Most of the operations in the NEAR ecosystem take place on Aurora EVM-compatible applications. While developers can easily port applications over, this is, after all, a two-way street. In fact, with $500 million of TVL's $600 million on Aurora, developers can develop EVM-compatible applications. This EVM bootstrapping model has had mixed results, for example, there are twice as many cross-chain developers in the Polygon ecosystem as there are native application developers. eVM compatibility is a great entry point, but developers must be incentivized to build native applications on the chain.
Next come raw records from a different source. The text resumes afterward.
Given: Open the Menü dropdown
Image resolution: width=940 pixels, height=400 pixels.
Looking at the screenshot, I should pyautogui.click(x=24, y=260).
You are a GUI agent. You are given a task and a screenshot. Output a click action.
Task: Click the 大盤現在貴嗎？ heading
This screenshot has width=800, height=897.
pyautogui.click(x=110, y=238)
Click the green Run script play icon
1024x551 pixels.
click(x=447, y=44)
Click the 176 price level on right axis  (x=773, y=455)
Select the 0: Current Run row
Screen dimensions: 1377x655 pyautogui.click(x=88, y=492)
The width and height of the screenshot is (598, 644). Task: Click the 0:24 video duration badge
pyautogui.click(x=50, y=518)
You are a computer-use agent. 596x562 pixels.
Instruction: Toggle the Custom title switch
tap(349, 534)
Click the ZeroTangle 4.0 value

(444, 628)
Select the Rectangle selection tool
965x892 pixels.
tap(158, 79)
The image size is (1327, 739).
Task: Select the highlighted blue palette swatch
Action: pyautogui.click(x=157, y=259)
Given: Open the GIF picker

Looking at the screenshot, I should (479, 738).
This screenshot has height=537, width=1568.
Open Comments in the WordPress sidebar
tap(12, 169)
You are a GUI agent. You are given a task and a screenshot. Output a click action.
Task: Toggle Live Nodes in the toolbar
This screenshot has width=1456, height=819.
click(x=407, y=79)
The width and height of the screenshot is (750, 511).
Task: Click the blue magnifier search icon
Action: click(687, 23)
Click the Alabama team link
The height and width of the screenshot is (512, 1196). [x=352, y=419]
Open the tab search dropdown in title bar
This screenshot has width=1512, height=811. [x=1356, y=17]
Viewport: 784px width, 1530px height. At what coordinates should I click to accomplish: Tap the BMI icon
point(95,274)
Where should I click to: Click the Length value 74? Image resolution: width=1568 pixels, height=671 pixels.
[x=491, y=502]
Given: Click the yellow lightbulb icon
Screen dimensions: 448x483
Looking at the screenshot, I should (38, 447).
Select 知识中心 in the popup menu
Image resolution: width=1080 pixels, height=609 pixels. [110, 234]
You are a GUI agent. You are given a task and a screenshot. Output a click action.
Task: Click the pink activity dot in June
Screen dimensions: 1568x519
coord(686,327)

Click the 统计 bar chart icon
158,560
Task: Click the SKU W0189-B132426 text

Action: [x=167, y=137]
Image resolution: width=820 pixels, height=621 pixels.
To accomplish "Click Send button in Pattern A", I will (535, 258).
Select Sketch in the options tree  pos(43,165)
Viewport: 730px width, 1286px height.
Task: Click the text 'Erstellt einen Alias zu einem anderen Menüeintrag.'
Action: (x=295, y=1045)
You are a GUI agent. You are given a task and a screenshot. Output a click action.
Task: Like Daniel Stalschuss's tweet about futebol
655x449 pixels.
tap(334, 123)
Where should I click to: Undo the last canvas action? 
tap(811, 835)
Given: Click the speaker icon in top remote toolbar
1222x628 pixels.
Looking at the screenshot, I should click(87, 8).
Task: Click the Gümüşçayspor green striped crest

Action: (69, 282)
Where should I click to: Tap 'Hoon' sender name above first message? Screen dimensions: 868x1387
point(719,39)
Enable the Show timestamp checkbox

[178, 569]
Lack of marketing awareness

NEAR lacks branding and marketing awareness, and Solana was launched close to it, but with very different attention and price appreciation. Most public chains have better known leaders, such as Vitalik of Ether, Do Kwon of Terra, Emin Gün Sirer of Avalanche, Sam Bankman-Fried of Solana, and CZ of BNB. in contrast, NEAR does not have a leader that it can relate to. In addition, another reason for the lack of attention could be that NEAR tokens are not listed on major US exchanges.

Strong and many competitors

NEAR competes directly with Solana for developers, and while NEAR has multiple languages that can be coded, the main language is Rust, as is Solana. the demand for Rust encoders is high, and both NEAR and Solana are well funded by venture capital, so the competition between the two is fierce. As of now, Solana's token price is outperforming NEAR by a wide margin and has been gaining attention for a long time, thus attracting more developers in general, which gives NEAR a slight disadvantage.

The public chain market has always been competitive and NEAR has many features that attract users, but users seem to be only slowly entering the ecosystem. At the moment, NEAR seems to have very limited appeal to users.

Lack of real-world testing

NEAR technology has amazing specifications, but will it be able to withstand the larger throughput once the network scales to a large number of transactions? Therefore scalability tests need to be performed before NEAR can be trusted by users.

X. Conclusion

NEAR tries to leverage all existingPublic Chainthe best part of the blockchain, add some improvements, and make them coexist on one blockchain. It has the scalability of ETH 2.0 through sharding, but then takes its performance to the next level by dynamically re-sharding it. It offers Avalanche's EVM compatibility for traditional Web3 developers, but pushes the ecosystem further by offering fee waivers for developers. It has Polkadot application-specific chains, but at a lower cost. It has Solana speed but solves the spam problem through data storage requirements.NEAR solves the overall blockchain problem head on, it looks and feels like a chain but solves the problems most other chains encounter.

The team and technology behind NEAR is of high quality, but there is still some risk. The network effect in the crypto industry is real, and NEAR is already lagging behind other major public chains. But nevertheless, if we are to live in a multi-chain world, I believe NEAR should also be able to have a place on the table.